▸ **TASK GOAL**
Once the images are set aside, return every entry exactly.

▸ **RECORDS FOR PROCESSING**
━━━━━━━━━━━━━━━━━━━━

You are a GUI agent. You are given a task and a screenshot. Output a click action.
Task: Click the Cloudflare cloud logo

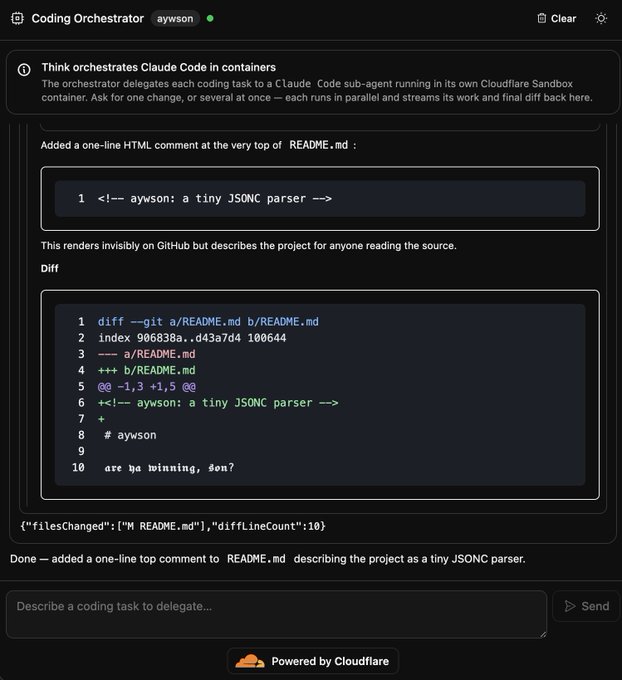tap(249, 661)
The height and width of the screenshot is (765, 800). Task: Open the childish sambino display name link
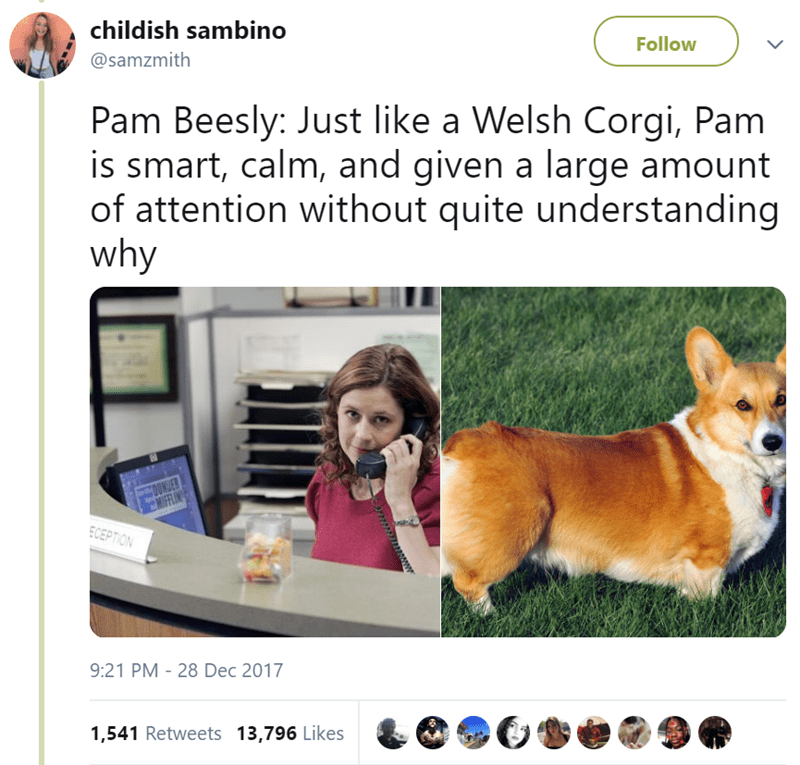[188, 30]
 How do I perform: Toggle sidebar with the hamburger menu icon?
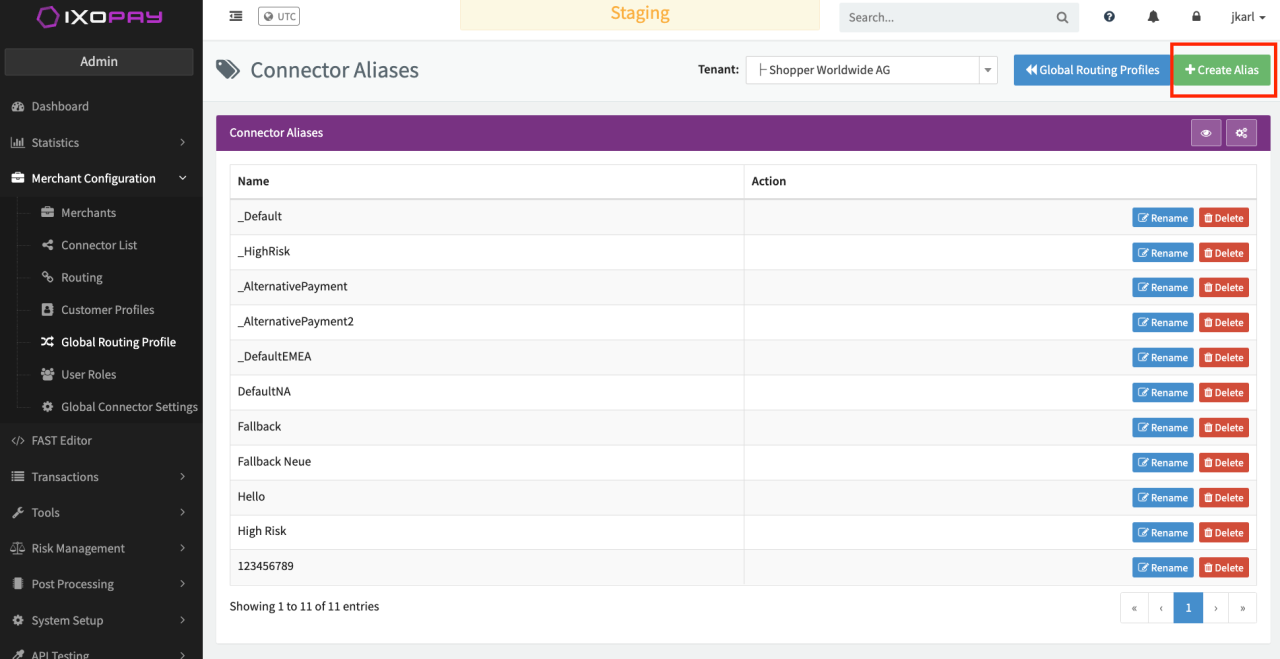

━━━━━━━━━━━━━━━━━━━━

▸ **EXERCISE RESPONSE**
You are a GUI agent. You are given a task and a screenshot. Output a click action.
Task: Click the Cloudflare cloud logo

tap(249, 661)
The height and width of the screenshot is (765, 800). Task: Open the childish sambino display name link
[188, 30]
 How do I perform: Toggle sidebar with the hamburger menu icon?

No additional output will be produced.